For the past 30 days, this feed has been a living gallery of the Jewish American experience. We’ve looked at so many stories of vibrant, brilliant, and unyielding Jewish joy.
But as May comes to a close, we have to look honestly at the landscape around us. According to recent national data from the ADL and Hillel International, while we have seen a push for greater institutional accountability on college campuses, harassment, vandalism, and physical assaults remain at staggering, historically high levels compared to just a few years ago.
Our campus is feeling that tension. It can feel exhausting to walk through spaces where your identity is hyper-scrutinized, debated, or targeted.
But Jewish heritage is not a story of victimhood. It is a story of vibrant resilience.
True solidarity means celebrating our culture while actively protecting our community. To our peers, faculty, and neighbors on campus who have asked how to support us during this tense time: allyship is an active, daily choice.
3 Ways to Be an Ally on Right Now
1) Do Not Force Jewish Individuals to Be Political Monoliths: Build Nuance.

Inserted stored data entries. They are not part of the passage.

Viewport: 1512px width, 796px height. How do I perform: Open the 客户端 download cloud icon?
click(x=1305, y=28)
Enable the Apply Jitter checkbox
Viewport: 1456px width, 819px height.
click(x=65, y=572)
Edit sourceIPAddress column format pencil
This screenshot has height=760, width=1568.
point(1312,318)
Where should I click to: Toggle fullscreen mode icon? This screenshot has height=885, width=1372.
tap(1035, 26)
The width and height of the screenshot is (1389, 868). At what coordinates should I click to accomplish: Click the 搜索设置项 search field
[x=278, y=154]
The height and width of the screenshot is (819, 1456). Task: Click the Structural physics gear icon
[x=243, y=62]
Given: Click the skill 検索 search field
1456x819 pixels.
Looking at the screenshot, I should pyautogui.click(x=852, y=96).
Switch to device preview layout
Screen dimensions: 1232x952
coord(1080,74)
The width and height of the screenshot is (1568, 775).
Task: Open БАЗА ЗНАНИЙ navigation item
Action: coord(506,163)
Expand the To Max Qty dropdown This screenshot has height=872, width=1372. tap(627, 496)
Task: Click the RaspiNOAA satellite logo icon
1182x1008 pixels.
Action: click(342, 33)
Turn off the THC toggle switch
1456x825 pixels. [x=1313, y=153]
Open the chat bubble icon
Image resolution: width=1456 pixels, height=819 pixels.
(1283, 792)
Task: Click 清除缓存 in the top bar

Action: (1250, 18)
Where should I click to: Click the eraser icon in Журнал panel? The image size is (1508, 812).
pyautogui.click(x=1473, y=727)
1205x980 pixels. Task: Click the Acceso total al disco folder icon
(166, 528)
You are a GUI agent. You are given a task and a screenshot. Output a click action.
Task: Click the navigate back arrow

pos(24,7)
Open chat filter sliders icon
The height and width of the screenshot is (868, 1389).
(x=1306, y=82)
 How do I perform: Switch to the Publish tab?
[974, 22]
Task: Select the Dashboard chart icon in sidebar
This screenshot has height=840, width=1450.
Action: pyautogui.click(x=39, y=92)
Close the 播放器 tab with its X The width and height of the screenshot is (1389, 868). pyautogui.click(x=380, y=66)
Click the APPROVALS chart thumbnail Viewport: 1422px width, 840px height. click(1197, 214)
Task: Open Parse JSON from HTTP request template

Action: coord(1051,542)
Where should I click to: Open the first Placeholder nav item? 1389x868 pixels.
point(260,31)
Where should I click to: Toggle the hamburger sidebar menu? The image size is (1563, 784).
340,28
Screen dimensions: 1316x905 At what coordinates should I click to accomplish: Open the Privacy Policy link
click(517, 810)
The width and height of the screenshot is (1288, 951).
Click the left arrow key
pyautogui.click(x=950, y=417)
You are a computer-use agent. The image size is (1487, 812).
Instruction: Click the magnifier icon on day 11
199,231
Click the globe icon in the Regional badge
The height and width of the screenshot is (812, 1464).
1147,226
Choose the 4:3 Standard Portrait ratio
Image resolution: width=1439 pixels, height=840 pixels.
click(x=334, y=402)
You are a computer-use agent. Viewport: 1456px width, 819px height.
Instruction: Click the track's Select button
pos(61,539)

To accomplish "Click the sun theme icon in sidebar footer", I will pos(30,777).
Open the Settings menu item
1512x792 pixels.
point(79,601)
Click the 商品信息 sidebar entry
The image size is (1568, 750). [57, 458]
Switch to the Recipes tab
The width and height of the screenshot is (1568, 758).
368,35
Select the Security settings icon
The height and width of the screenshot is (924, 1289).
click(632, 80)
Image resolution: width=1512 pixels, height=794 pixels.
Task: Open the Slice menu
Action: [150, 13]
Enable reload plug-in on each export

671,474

Recognize the vast diversity within the Jewish community. Jewish students and faculty hold an incredibly wide range of perspectives, beliefs, and relationships to global events. Avoid demanding that your Jewish peers answer for, explain, or defend complex geopolitical issues just to justify their presence on campus.
2) Call Out Everyday Hate Speech: Interrupt the Bias.
Don't wait for a major crisis to speak up. When you hear a casual stereotype, a harmful conspiracy theory masked as a "joke," or see exclusionary language in student groups, interrupt it. True allyship means carrying some of the weight so that Jewish students aren't always forced to be the only ones defending their own humanity.
3) Show Up for Our Joy, Not Just Our Trauma: Celebrate Inclusion.
Don't only text your Jewish friends when a hate crime makes the news. Countering hate requires building genuine, proactive cultural bridges. Show up to cultural events, learn about Jewish history outside of the Holocaust, support Jewish creators, and celebrate the rich traditions that make this community thrive.
Tikkun Olam (Healing the World): A core tenet of Jewish tradition teaches that we are not obligated to complete the work of perfecting the world, but neither are we free to abandon it.
Thank you for spending this month learning, listening, and celebrating with us. Jewish American heritage didn’t start on May 1st, and it doesn't end today. Let's work together to make our campus a place where Jewish students don't just survive, but openly and joyfully thrive.